Fragmento del texto:
_ _ _

Lo que está en juego es un negocio millonario. Con el aumento real de los salarios y el cambio social respecto de la actitud de las mujeres, en China no para de aumentar la demanda de lencería femenina de lujo. En cinco años se ha duplicado el volumen de ventas hasta alcanzar los 15.400 millones de euros. Como referencia, debe decirse que durante estas navidades, todas las tiendas de lencería del Reino Unido juntas no lograrán superar los 1.700 millones de euros.
Sin embargo, la tienda china promedio sigue prefiriendo la funcionalidad sobre la seducción, con escaparates que hacen parecer subida de tono a la ropa interior más conservadora del Reino Unido. Para cubrir la brecha, han surgido muchas marcas de lencería china que sólo venden por Internet, con productos de diseñador a menos de la mitad del precio de cualquier producto de Victoria’s Secret.
Pero la presencia de estas marcas en los centros comerciales, donde compran las jóvenes asalariadas, es todavía mínima. Así se ha declarado una guerra: las marcas chinas compiten entre ellas, mientras reciben apoyo de los medios de comunicación públicos que luchan contra la competencia extranjera. El premio final es importante: la marca que resulte ganadora, una vez que las 200 millones de jóvenes chinas estén preparadas para comprar sujetadores de 75 euros cada uno, se quedará con beneficios millonarios.
Bajo el gobierno de Xi Jinping, todo se convierte en una cuestión política. Hadid fue vapuleada en las redes sociales chinas por haberse “burlado de los asiáticos”, según el periódico Jing Daily, que añadió que la “respuesta insuficiente” de la empresa –es decir, que se hayan negado a despedirla– era “un desprecio hacia el orgullo nacional de los jóvenes chinos”. La modelo ha pedido disculpas por sus acciones, diciendo “no tengo más que respeto y amor por el pueblo chino”.

_ _ _

Material de consulta:

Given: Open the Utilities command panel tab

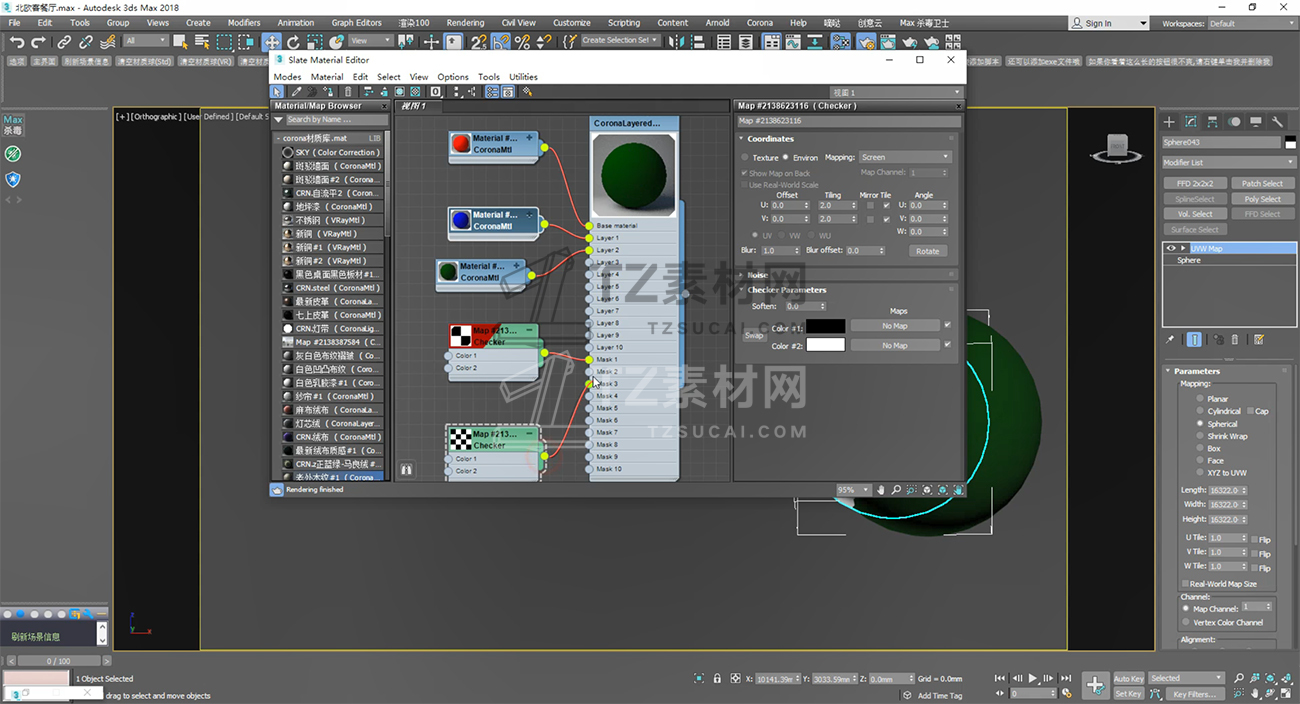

_ _ _

Consigna A:
Sobre el fragmento acerca de la lencería en China:
(i) ¿Qué cifra alcanzó el volumen de ventas de lencería femenina de lujo tras duplicarse en cinco años?
(ii) ¿Por qué vía venden sus productos muchas de las marcas chinas de lencería que surgieron para cubrir la brecha?
(iii) ¿Qué precio por unidad se menciona para los sujetadores que comprarían las jóvenes chinas?
Consigna B: ¿Cómo seguiría el fragmento sobre el mercado de lencería en China? Escribe la continuación a partir de su última oración.
Los datos no tienen ningún papel en esto.

Respuesta escrita A:
(i) 15.400 millones de euros.
(ii) Sólo por Internet.
(iii) 75 euros cada uno.

Respuesta escrita B:
El faro de Xi
Xi, cuyos “pensamientos” fueron consagrados en la constitución del partido el pasado octubre, ha convertido el crispado nacionalismo del ciberespacio chino en una política de Estado. China está construyendo una nueva infraestructura física que atraviesa Asia Central y llega hasta Europa, adquiriendo activos en sitios lejanos como Grecia y los Balcanes, y aumentando su presencia militar en la región para alcanzar a la de Estados Unidos.
Xi ha tomado medidas severas contra todos sus potenciales rivales, enviando advertencias a cualquiera que pudiera pensar en oponerse a él. Y ha ordenado a los líderes del partido que aprendan marxismo real, no las teorías neoliberales que la gente consideraba marxismo bajo el gobierno de sus predecesores.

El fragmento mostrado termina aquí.